Thus, it is possible, in particular, to obtain a decline in the dissolution of MnOOH, which limits the formation of the parasitic phase ZnMn ₂ O _4.

Advantageous characteristics of the secondary electrochemical generator of the aforementioned statement 1 are indicated in the following statements 2 to 7:

2.- Secondary electrochemical generator according to statement 1 above, in which the K ⁺ /Na ⁺ molar ratio is between 0.3 and 0.5.

3.- Secondary electrochemical generator according to statement 1 or 2, in which the molarity of the zincate ions of the alkaline aqueous solution is 0.25 M.

4.- Secondary electrochemical generator according to one of statements 1 to 3, in which the molarity of the alkaline solution is between 7 and 13 M.

5.- Secondary electrochemical generator according to one of statements 1 to 4, in which the electrolyte also contains borates and/or aluminates.

6.- Secondary electrochemical generator according to one of statements 1 to 5, further comprising soluble silicate ions.

7.- Secondary electrochemical generator according to statement 6, in which the concentration of soluble silicate ions in the electrolyte, expressed as silica (SiO ₂ ), is less than 20 g/l.

Other characteristics and advantages of the invention will now be described in detail in the following description which is given with reference to the appended figures, which schematically represent:

: the evolution of the capacitance as a function of the number of cycles of the electrochemical cells of examples 1 and 2;

: the evolution of the capacity as a function of the number of cycles of the electrochemical cells of Examples 1 and 3;

: the evolution of the capacity as a function of the number of cycles of the electrochemical cells of Examples 2 and 4;

: X-ray diffraction of the active material of the electrochemical cells of examples 5 and 6, in the discharged state;

: X-ray diffraction of the active material of the electrochemical cells of examples 5 and 6, in the charged state;

: the first discharge voltage of the electrochemical cells of Examples 5 and 6;

: X-ray diffraction of the active material of the electrochemical cells of examples 7 and 8, in the discharged state;

: X-ray diffraction of the active material of the electrochemical cells of examples 7 and 8, in the charged state;

: the first discharge voltage of the electrochemical cells of Examples 7 and 8;

: the evolution of the capacity as a function of the number of cycles of the electrochemical cells of Examples 9 and 10;

: the evolution of the capacitance as a function of the number of cycles of the electrochemical cells of Examples 11 and 12; And

: the evolution of the capacity according to the number of cycles of the electrochemical cells of examples 13 and 14.

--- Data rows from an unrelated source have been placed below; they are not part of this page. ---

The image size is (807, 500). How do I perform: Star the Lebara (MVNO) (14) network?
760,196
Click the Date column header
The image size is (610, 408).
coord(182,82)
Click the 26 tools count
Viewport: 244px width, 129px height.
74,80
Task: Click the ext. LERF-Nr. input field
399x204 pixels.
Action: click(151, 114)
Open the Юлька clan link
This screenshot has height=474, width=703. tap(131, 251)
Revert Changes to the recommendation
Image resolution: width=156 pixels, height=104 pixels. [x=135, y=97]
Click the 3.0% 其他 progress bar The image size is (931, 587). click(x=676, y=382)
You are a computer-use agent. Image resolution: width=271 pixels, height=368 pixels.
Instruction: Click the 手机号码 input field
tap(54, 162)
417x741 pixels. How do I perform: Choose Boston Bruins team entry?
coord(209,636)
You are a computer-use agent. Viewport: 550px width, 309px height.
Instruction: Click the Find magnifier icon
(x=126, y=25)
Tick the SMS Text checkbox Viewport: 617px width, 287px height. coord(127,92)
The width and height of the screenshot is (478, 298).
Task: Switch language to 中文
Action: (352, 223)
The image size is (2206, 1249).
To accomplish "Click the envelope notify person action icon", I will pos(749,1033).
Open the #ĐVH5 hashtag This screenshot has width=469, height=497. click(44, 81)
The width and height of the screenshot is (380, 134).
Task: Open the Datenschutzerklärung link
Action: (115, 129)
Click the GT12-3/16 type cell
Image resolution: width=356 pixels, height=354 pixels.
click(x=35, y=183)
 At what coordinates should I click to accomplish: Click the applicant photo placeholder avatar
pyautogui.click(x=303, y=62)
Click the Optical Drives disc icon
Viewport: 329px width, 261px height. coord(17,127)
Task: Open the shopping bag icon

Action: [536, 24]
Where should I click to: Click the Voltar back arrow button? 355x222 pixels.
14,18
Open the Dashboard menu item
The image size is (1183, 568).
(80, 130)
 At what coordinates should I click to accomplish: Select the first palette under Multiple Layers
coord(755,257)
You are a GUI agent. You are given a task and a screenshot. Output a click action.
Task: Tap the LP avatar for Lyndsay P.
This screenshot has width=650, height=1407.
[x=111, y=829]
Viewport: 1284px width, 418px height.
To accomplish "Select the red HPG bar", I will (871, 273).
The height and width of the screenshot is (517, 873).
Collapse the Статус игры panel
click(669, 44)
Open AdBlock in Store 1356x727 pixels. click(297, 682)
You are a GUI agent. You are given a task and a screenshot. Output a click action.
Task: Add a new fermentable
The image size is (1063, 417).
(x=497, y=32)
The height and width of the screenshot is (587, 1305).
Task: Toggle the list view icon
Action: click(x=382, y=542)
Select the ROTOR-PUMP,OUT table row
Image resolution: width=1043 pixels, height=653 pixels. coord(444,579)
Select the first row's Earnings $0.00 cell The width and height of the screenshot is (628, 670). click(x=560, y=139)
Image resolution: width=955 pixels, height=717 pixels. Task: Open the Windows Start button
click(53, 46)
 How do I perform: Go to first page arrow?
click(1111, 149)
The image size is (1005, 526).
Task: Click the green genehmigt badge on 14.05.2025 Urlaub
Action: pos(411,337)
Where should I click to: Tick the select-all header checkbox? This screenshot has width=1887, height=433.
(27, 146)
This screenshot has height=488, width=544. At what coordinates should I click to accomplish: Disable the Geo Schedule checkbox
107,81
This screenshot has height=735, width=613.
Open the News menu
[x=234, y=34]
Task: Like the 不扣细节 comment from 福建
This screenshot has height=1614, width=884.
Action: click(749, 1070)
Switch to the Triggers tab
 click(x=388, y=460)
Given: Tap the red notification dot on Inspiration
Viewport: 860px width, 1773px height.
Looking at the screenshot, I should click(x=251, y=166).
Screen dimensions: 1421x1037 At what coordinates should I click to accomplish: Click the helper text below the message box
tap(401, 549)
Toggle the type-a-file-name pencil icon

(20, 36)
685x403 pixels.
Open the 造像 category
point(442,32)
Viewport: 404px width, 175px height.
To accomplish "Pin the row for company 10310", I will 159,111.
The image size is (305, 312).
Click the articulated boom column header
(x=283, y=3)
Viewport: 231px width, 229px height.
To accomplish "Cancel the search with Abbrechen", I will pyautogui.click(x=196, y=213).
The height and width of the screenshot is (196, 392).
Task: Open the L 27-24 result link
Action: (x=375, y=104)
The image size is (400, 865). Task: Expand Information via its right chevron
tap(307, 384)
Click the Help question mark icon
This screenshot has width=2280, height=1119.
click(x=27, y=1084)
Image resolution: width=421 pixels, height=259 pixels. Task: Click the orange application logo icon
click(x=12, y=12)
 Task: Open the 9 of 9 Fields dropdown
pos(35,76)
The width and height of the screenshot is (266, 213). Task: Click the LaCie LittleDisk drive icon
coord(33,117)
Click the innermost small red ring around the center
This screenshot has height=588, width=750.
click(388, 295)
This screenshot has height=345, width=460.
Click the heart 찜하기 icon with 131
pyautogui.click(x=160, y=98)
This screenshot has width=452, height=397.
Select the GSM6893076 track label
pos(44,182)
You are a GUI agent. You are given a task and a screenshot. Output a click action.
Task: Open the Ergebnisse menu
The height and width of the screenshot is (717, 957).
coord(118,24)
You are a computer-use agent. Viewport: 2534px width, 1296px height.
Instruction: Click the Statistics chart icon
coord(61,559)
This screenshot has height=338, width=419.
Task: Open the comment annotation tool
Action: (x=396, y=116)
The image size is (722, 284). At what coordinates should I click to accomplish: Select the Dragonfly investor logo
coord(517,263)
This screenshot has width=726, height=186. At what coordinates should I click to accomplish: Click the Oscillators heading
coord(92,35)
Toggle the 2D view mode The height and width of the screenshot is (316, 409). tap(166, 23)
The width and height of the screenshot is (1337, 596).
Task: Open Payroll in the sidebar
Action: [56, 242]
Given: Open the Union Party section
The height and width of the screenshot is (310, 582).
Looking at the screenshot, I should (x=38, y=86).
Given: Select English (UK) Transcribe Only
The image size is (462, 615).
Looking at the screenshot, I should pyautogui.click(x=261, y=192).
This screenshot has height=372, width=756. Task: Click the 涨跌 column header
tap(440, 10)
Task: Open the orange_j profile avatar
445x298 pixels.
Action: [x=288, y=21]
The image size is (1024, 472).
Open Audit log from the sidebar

Detailed disclosure of the invention

In order to stabilize the capacity of the rechargeable Zn-MnO ₂ system and to improve its level of cycling capacity, the authors of the present invention have shown the advantage of implementing an alkaline aqueous electrolyte which is composed of a mixture of potash (KOH) and soda (NaOH), and comprising as an additive soluble silicates.

As will appear clearly through the non-limiting examples of implementation and demonstration that follow, the authors have demonstrated that the most marked beneficial effects are obtained in binary electrolytes with a molarity greater than or equal to 4 M of anions hydroxyls, and for a molar ratio KOH/NaOH preferably less than or equal to 0.5. The electrolytes used may contain zincates, borates and aluminates.

They have also shown that the concentration, expressed as silica (SiO ₂ ), of soluble silicates in the electrolyte is advantageously less than 60 grams per liter of electrolyte.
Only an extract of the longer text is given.